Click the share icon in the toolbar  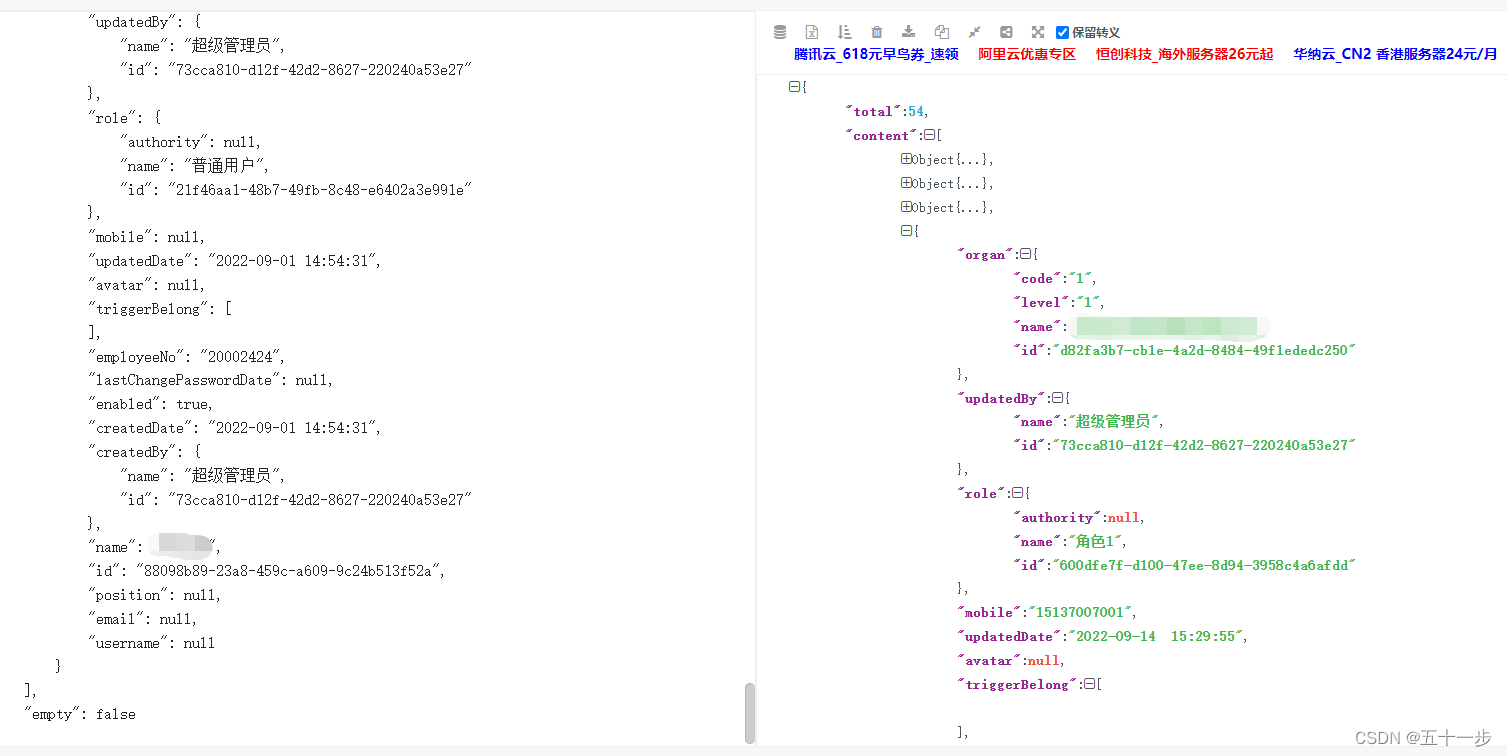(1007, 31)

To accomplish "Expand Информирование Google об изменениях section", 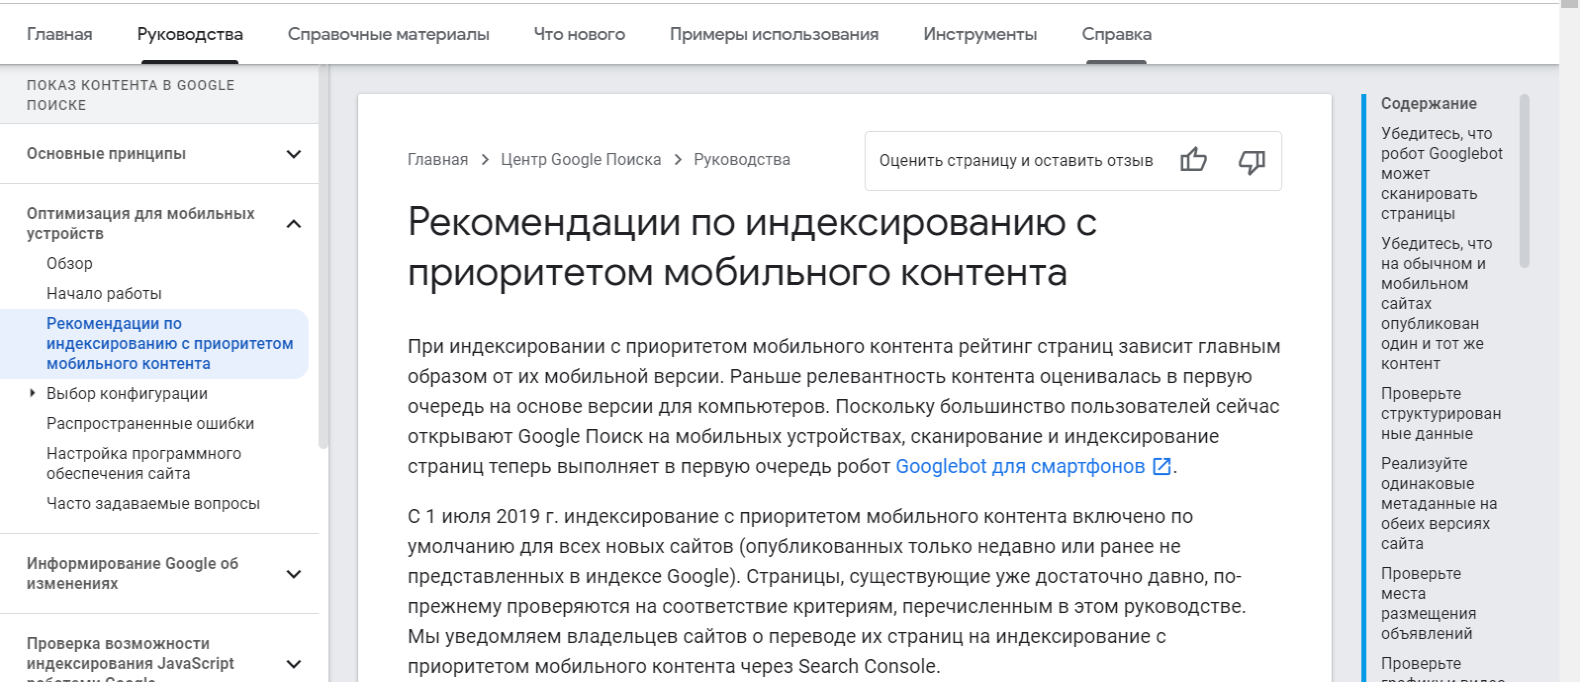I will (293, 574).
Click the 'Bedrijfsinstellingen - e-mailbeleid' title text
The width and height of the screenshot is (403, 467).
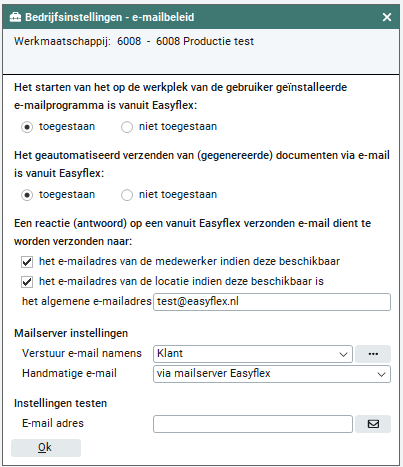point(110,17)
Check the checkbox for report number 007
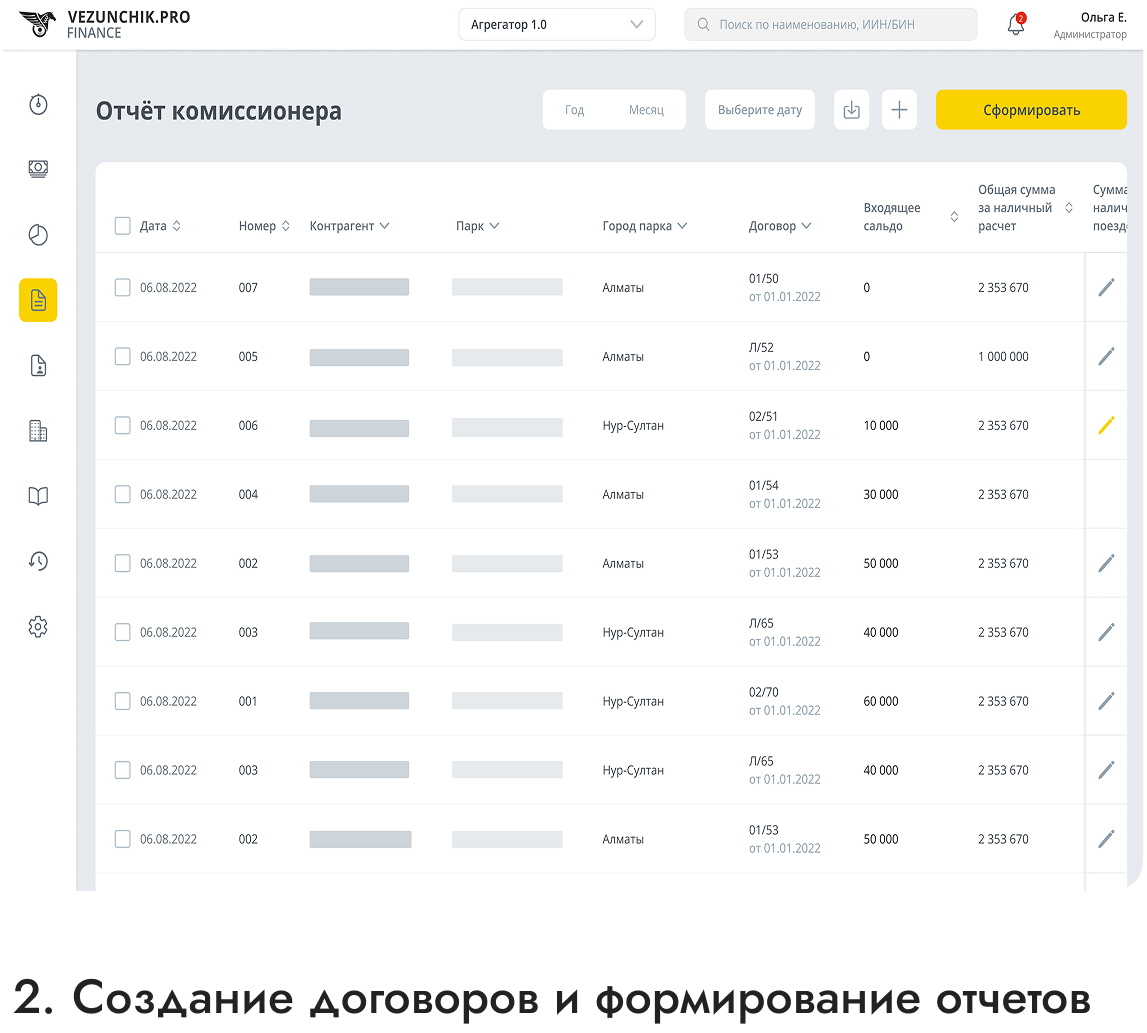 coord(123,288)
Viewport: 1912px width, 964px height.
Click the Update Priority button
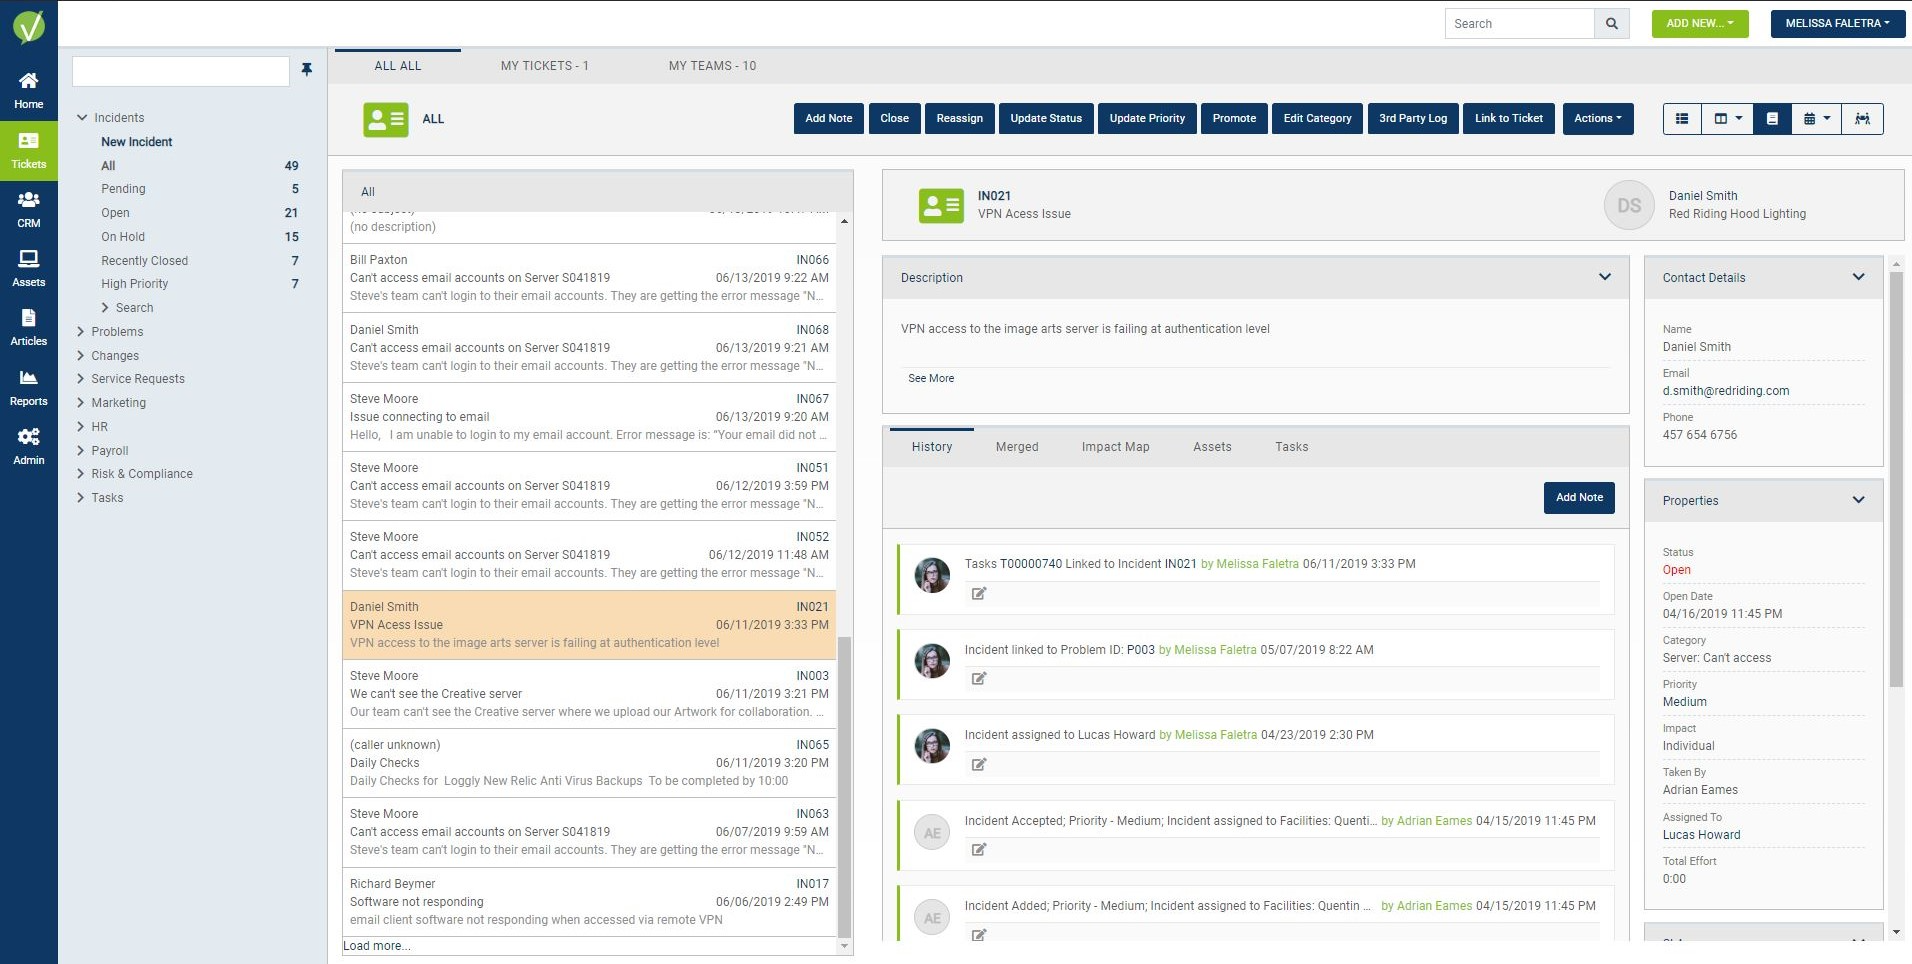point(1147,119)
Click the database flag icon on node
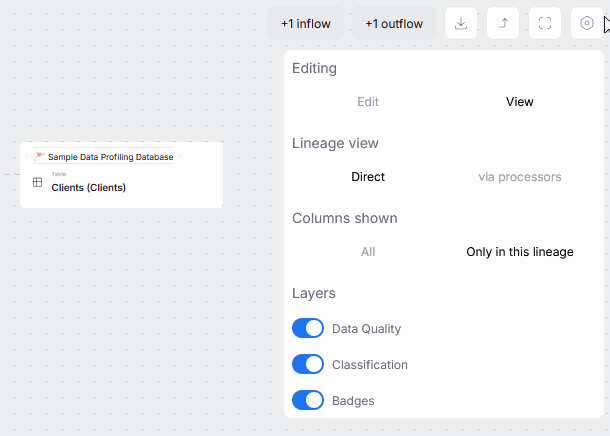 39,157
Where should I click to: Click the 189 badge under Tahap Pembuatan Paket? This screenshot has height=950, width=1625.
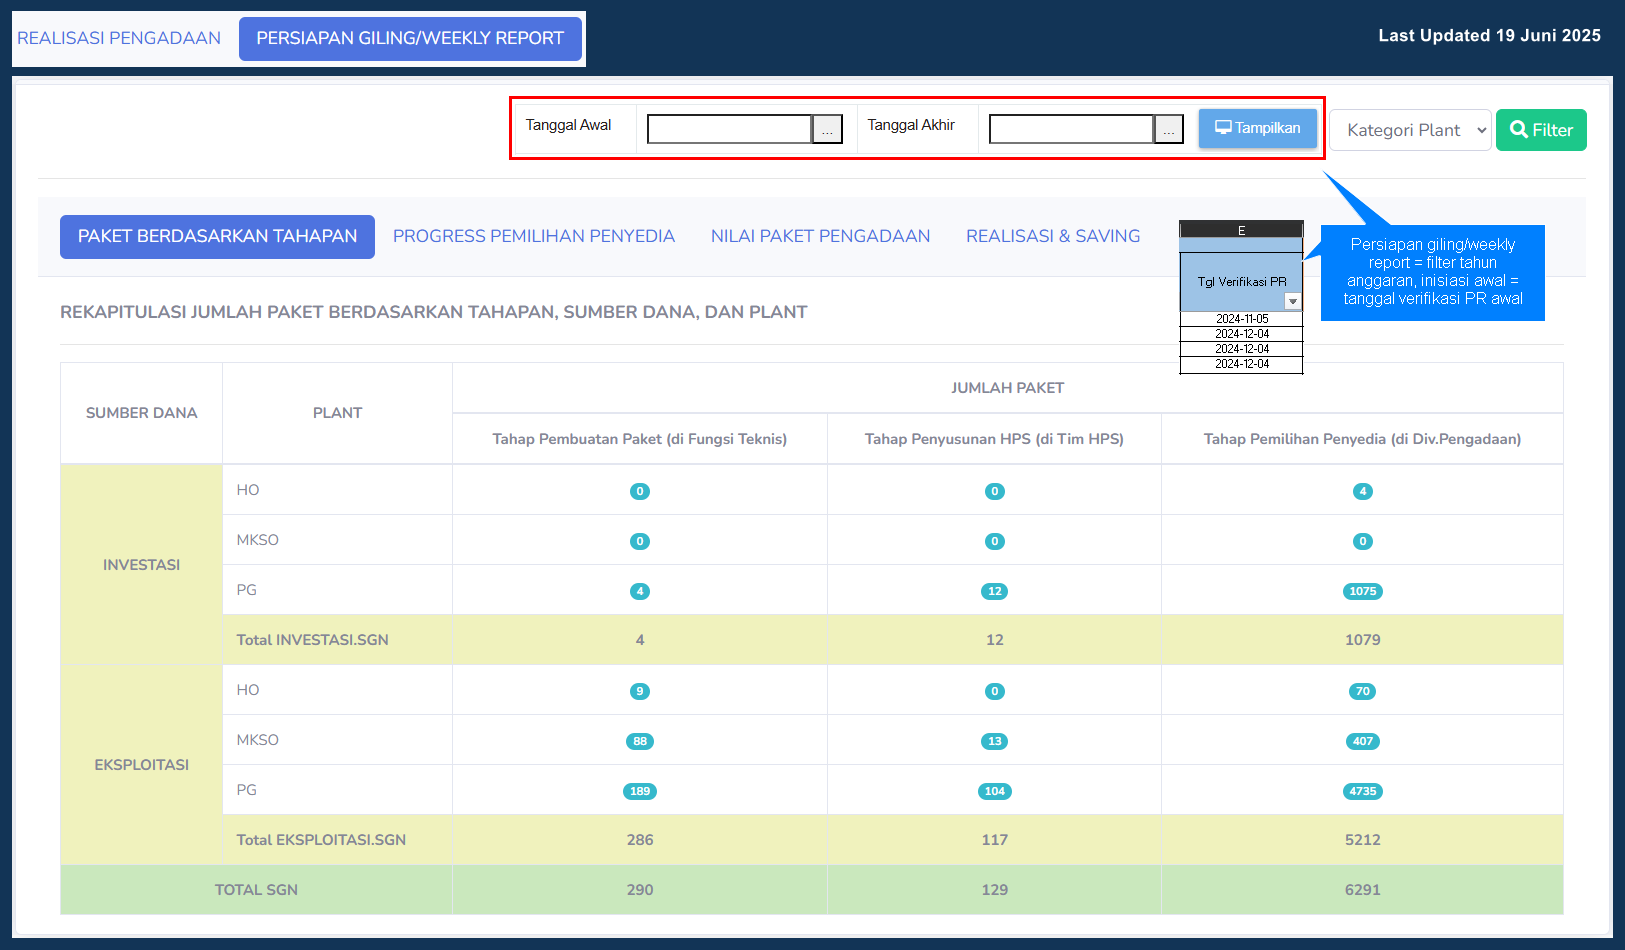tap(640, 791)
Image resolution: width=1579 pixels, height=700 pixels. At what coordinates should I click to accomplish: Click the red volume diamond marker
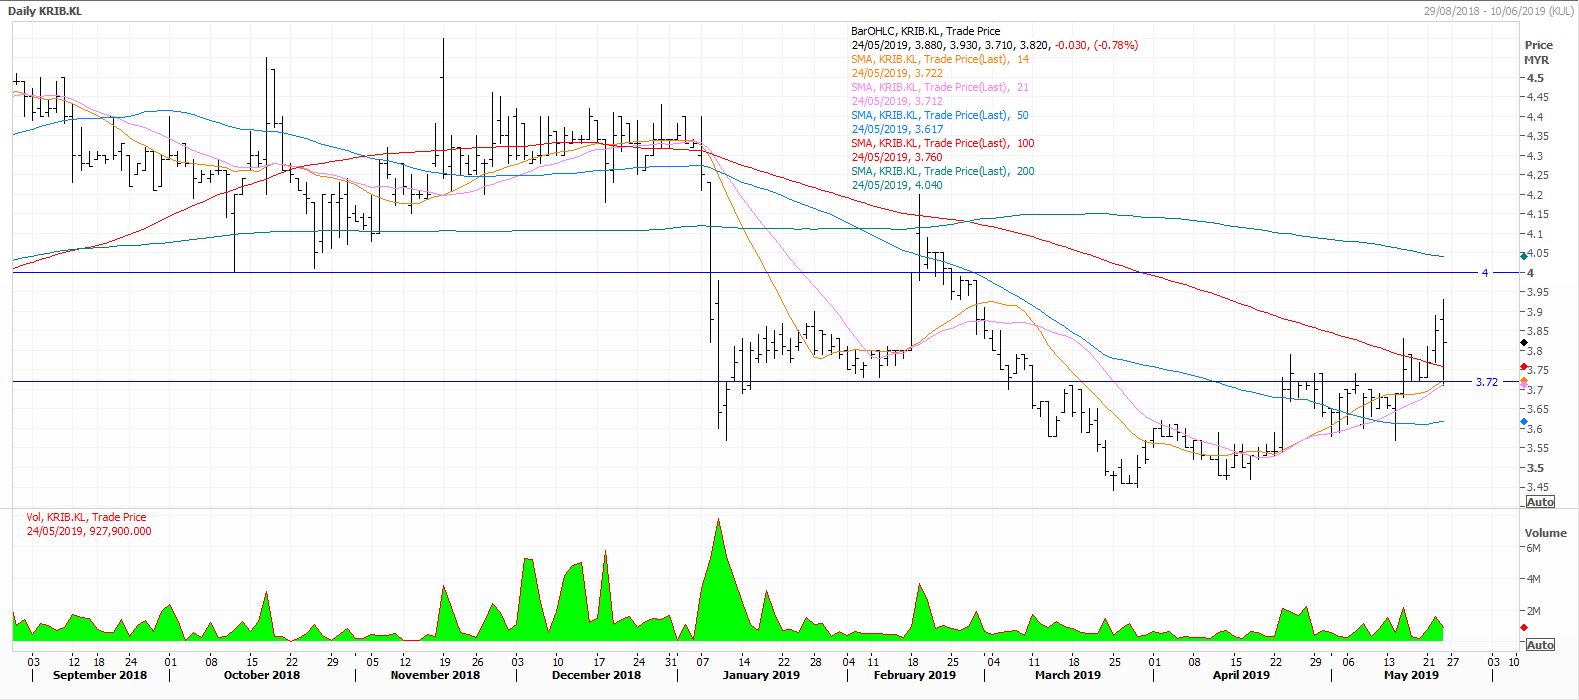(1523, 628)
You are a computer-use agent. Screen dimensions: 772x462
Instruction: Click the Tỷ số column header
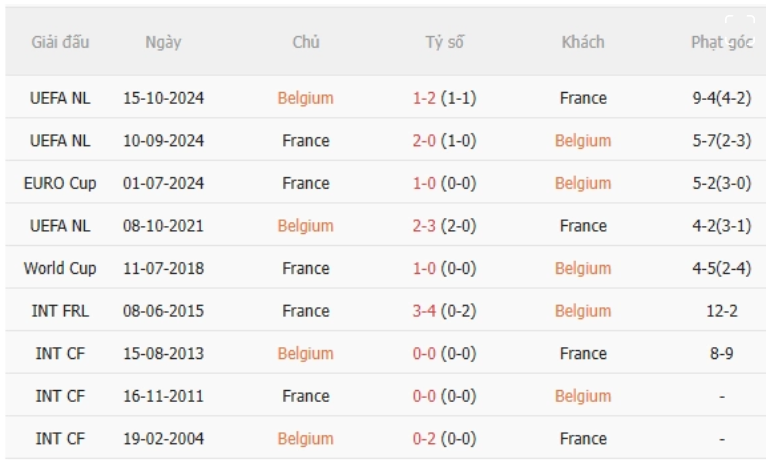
========================================
**Task requirements**
Output the lines of the data above as a JSON list of strings, one string per line, starting with the line that contains "Viewport: 1912px width, 964px height." and going on through the line that contains "tap(640, 791)", both included. Skip blank lines and leave the pictures out.

**Exercise result**
[
  "Viewport: 1912px width, 964px height.",
  "Click the Update Priority button",
  "point(1147,119)",
  "Click the database flag icon on node",
  " 39,157",
  "Where should I click to: Click the 189 badge under Tahap Pembuatan Paket? This screenshot has height=950, width=1625.",
  "tap(640, 791)"
]